Agora o que certamente podemos oferecer como concessão aos anarquistas
é o fato de que os seus jornais, àquela época, serem os que ofereciam uma
crítica social mais radical e poderosa, destacando-se dois jornais que chamam
nossa atenção para os temas que abordam de modo bastante avançado: Terra Livre
de São Paulo (1905) dirigido por Edgar Leuenroth e o periódico Amigos do Povo
também de São Paulo dirigido pelo anarquista português Neno Vascos (1904). São
os anarquistas que tecem as críticas mais qualificadas à hipocrisia da Igreja
que chama os operários a resignarem-se aos desmandos dos patrões; são os anarquistas
que estabelecem uma distinção importante entre exército e polícia, defendendo a
greve dos primeiros e se posicionando contra os segundos, estando aqui mais avançados daqueles que ainda hoje insistem em falar, no Brasil, em "desmilitarização da polícia"; são os anarquistas
que puxam campanhas internacionalistas de solidariedade, como as de apoio ao
fundador da escola Moderna, Ferrer, preso na Espanha.

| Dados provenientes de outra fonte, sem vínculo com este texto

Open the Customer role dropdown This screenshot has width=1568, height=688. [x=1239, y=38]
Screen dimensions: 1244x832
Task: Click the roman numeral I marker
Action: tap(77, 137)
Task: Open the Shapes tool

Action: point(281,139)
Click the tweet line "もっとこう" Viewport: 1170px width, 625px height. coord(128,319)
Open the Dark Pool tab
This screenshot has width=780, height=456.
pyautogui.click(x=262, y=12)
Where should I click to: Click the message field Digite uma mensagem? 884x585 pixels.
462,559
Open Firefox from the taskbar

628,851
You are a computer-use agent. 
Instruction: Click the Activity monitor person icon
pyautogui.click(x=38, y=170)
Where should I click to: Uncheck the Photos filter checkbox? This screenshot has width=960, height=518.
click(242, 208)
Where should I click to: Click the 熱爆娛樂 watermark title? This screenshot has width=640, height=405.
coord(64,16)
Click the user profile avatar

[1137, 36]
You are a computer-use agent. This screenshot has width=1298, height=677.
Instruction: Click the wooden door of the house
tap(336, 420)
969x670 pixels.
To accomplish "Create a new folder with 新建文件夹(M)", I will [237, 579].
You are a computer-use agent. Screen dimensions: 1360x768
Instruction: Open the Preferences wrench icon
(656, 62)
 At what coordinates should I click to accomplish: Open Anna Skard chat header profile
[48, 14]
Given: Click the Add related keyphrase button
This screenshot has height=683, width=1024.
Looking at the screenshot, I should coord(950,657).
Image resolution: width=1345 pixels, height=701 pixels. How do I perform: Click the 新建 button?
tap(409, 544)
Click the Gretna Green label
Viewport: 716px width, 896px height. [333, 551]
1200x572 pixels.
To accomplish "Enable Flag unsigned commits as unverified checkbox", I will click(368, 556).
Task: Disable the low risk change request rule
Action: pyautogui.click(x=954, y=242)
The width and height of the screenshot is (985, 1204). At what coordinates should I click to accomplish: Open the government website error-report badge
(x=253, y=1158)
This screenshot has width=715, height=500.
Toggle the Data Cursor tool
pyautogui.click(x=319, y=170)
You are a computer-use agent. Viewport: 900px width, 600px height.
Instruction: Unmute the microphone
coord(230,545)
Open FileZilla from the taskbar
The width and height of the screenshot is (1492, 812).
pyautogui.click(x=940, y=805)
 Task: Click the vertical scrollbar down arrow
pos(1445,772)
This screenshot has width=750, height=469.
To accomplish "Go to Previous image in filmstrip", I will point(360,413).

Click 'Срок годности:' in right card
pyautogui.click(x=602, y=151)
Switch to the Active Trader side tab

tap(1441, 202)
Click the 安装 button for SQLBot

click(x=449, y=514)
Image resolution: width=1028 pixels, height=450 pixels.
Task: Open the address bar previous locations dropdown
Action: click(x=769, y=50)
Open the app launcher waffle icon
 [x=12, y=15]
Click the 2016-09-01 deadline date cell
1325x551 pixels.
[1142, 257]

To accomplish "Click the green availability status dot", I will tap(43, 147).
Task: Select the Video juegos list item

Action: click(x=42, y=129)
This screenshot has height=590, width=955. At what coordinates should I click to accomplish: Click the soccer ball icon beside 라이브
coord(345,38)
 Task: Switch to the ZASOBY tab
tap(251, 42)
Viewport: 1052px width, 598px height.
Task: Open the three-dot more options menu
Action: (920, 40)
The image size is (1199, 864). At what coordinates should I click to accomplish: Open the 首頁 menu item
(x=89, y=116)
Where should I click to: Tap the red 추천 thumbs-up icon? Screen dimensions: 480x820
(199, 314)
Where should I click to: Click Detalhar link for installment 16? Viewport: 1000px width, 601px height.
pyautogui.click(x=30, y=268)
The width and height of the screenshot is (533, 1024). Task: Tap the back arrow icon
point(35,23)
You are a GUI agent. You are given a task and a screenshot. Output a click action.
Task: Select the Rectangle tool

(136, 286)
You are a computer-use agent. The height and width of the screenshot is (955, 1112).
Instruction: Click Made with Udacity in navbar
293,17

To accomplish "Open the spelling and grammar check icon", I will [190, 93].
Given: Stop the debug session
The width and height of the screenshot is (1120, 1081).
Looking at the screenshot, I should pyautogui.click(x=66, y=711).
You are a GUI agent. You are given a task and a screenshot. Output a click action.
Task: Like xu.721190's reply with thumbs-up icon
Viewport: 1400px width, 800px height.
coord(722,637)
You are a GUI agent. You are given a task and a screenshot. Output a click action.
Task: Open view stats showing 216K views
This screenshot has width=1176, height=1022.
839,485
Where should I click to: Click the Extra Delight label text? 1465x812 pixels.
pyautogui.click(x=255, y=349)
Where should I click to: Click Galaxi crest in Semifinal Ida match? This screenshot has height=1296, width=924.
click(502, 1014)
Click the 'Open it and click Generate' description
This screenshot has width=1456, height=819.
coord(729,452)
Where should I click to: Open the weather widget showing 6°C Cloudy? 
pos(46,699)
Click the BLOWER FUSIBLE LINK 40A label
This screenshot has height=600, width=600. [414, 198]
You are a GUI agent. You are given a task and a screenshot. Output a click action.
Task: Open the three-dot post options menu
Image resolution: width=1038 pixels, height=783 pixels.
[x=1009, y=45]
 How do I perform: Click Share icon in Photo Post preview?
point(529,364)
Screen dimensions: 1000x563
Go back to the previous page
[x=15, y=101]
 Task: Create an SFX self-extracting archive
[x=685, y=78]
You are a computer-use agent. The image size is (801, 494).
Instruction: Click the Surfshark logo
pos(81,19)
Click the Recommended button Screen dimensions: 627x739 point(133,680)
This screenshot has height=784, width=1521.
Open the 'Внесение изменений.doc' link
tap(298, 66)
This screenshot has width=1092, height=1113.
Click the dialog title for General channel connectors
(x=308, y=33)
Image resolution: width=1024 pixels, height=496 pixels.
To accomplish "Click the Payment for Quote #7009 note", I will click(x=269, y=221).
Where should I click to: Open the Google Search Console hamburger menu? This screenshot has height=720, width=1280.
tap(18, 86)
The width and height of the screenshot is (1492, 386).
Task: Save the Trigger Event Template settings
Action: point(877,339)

O fato é que esta vasta documentação organizada por Edgar Carone
contribui para avançarmos na compreensão das raízes do nosso movimento
operário. Trata-se igualmente de um importante trabalho para aqueles
interessados em estudar a história das ideias políticas do Brasil (em especial
a segunda parte da antologia) bem como a história social de nossa classe obreira (em
especial a primeira parte da antologia).